▶ [AIM OF THE TASK]
Within the listing below, please copy exactly the lines between the line holding "You are a computer-use" and the line holding "Instruction: Skip the story with SKIP button", inclusive.

▶ [DATA TO PROCESS]
=== Begin Enclosure ===
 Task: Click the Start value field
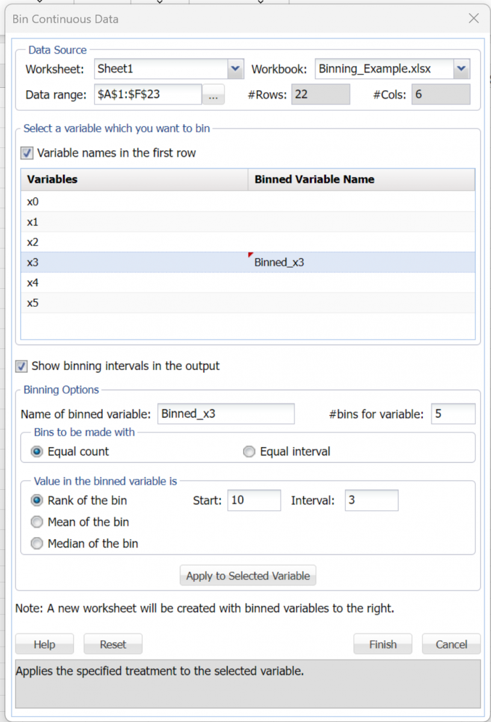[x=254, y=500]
=== End Enclosure ===
=== Begin Enclosure ===
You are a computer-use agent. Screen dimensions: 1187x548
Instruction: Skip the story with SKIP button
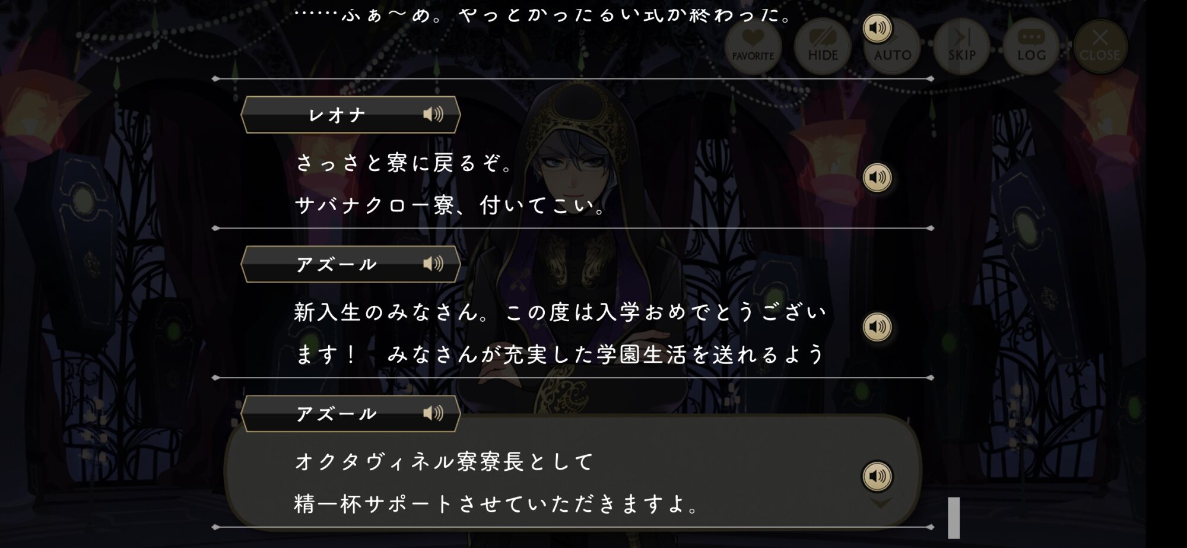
=== End Enclosure ===
=== Begin Enclosure ===
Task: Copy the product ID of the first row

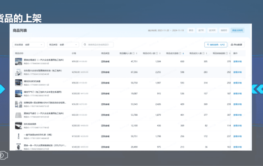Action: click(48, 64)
=== End Enclosure ===
▶ [EXERCISE OUTPUT]
You are a computer-use agent. Screen dimensions: 1187x548
Instruction: Skip the story with SKIP button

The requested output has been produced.